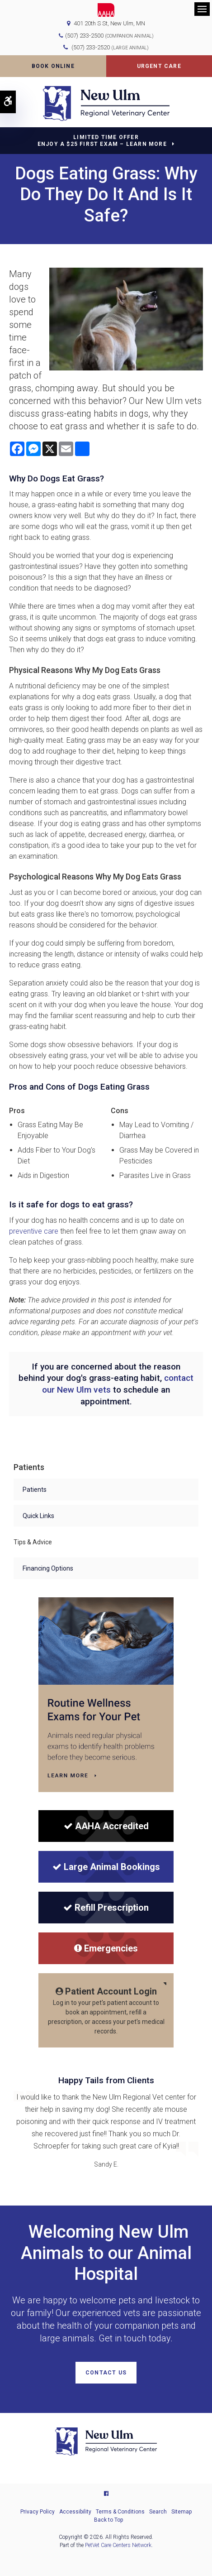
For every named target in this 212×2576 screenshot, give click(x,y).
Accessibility (75, 2512)
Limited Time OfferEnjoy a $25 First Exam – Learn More (102, 140)
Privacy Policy (37, 2512)
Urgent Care (159, 66)
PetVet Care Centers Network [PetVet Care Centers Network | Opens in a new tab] (118, 2545)
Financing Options (48, 1568)
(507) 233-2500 (84, 35)
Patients (35, 1489)
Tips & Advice (33, 1542)
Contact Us (106, 2372)
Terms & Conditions (120, 2512)
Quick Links (38, 1515)
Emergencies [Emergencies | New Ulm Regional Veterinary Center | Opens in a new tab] (106, 1948)
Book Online (53, 66)
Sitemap (181, 2512)
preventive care (33, 1231)
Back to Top (108, 2520)
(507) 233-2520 (110, 47)
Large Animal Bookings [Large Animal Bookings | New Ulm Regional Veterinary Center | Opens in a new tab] (106, 1866)
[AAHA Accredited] (106, 1826)
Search (158, 2512)
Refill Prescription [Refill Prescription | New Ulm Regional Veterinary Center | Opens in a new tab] (106, 1907)
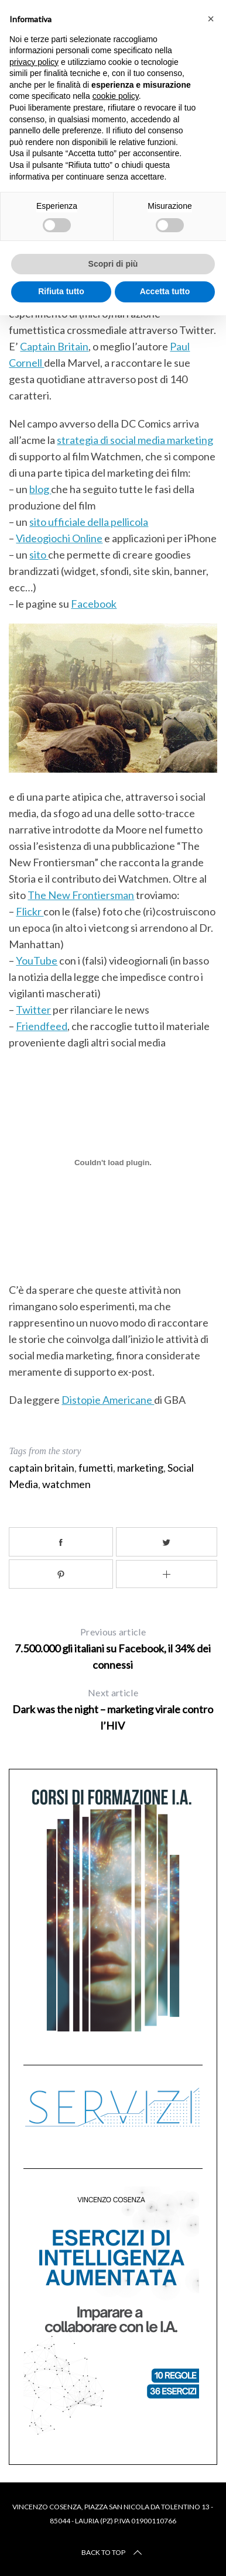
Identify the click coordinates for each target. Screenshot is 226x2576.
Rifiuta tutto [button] (61, 291)
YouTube (36, 960)
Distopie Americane (107, 1398)
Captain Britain (54, 346)
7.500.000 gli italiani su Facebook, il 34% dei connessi (113, 1646)
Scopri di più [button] (113, 263)
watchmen (66, 1482)
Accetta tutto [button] (165, 291)
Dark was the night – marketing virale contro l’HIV (113, 1707)
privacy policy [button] (34, 62)
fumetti (95, 1466)
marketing (140, 1466)
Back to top (112, 2551)
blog (40, 489)
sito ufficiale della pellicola (88, 521)
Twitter (33, 1009)
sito (38, 554)
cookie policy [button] (116, 96)
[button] (210, 18)
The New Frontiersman (81, 894)
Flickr (29, 911)
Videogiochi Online (59, 538)
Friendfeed (41, 1026)
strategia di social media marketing (135, 439)
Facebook (94, 603)
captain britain (41, 1466)
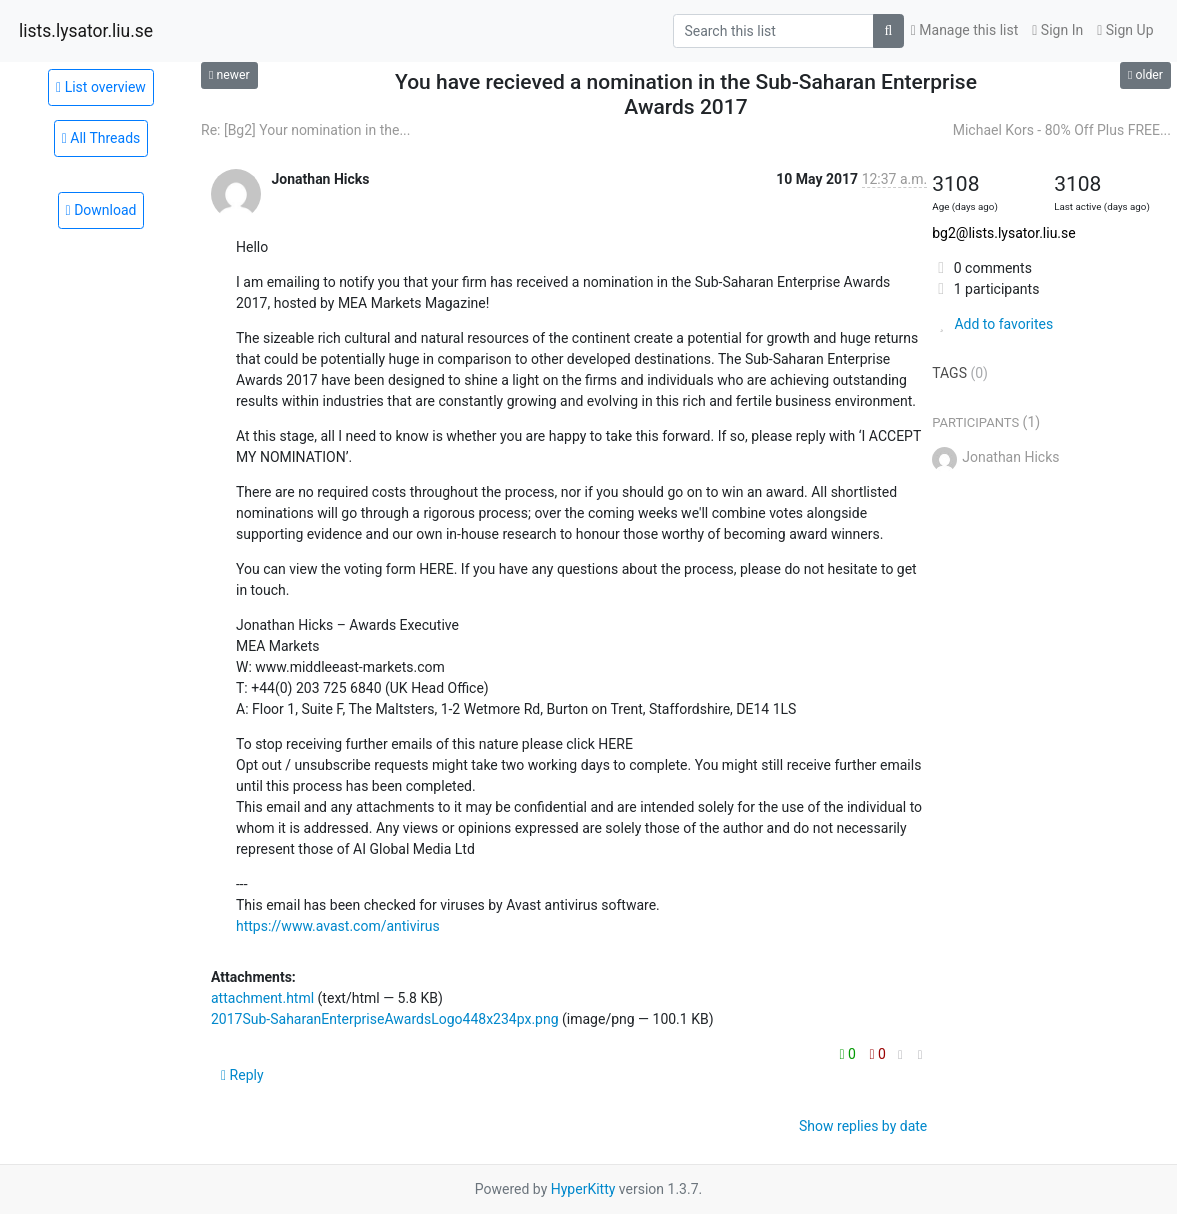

================================

WORK ORDER:
The copy you return must match the records above exactly, minus any images.

FINISHED TASK:
For every named target in this 212×2576 screenshot, give click(x,y).
Accessibility (75, 2512)
Limited Time OfferEnjoy a $25 First Exam – Learn More (102, 140)
Privacy Policy (37, 2512)
Urgent Care (159, 66)
PetVet Care Centers Network [PetVet Care Centers Network | Opens in a new tab] (118, 2545)
Financing Options (48, 1568)
(507) 233-2500 (84, 35)
Patients (35, 1489)
Tips & Advice (33, 1542)
Contact Us (106, 2372)
Terms & Conditions (120, 2512)
Quick Links (38, 1515)
Emergencies [Emergencies | New Ulm Regional Veterinary Center | Opens in a new tab] (106, 1948)
Book Online (53, 66)
Sitemap (181, 2512)
preventive care (33, 1231)
Back to Top (108, 2520)
(507) 233-2520 (110, 47)
Large Animal Bookings [Large Animal Bookings | New Ulm Regional Veterinary Center | Opens in a new tab] (106, 1866)
[AAHA Accredited] (106, 1826)
Search (158, 2512)
Refill Prescription [Refill Prescription | New Ulm Regional Veterinary Center | Opens in a new tab] (106, 1907)
Identify the click coordinates for each target. Screenshot is 226x2576.
Rifiuta tutto [button] (61, 291)
YouTube (36, 960)
Distopie Americane (107, 1398)
Captain Britain (54, 346)
7.500.000 gli italiani su Facebook, il 34% dei connessi (113, 1646)
Scopri di più [button] (113, 263)
watchmen (66, 1482)
Accetta tutto [button] (165, 291)
Dark was the night – marketing virale contro l’HIV (113, 1707)
privacy policy [button] (34, 62)
fumetti (95, 1466)
marketing (140, 1466)
Back to top (112, 2551)
blog (40, 489)
sito ufficiale della pellicola (88, 521)
Twitter (33, 1009)
sito (38, 554)
cookie policy [button] (116, 96)
[button] (210, 18)
The New Frontiersman (81, 894)
Flickr (29, 911)
Videogiochi Online (59, 538)
Friendfeed (41, 1026)
strategia di social media marketing (135, 439)
Facebook (94, 603)
captain britain (41, 1466)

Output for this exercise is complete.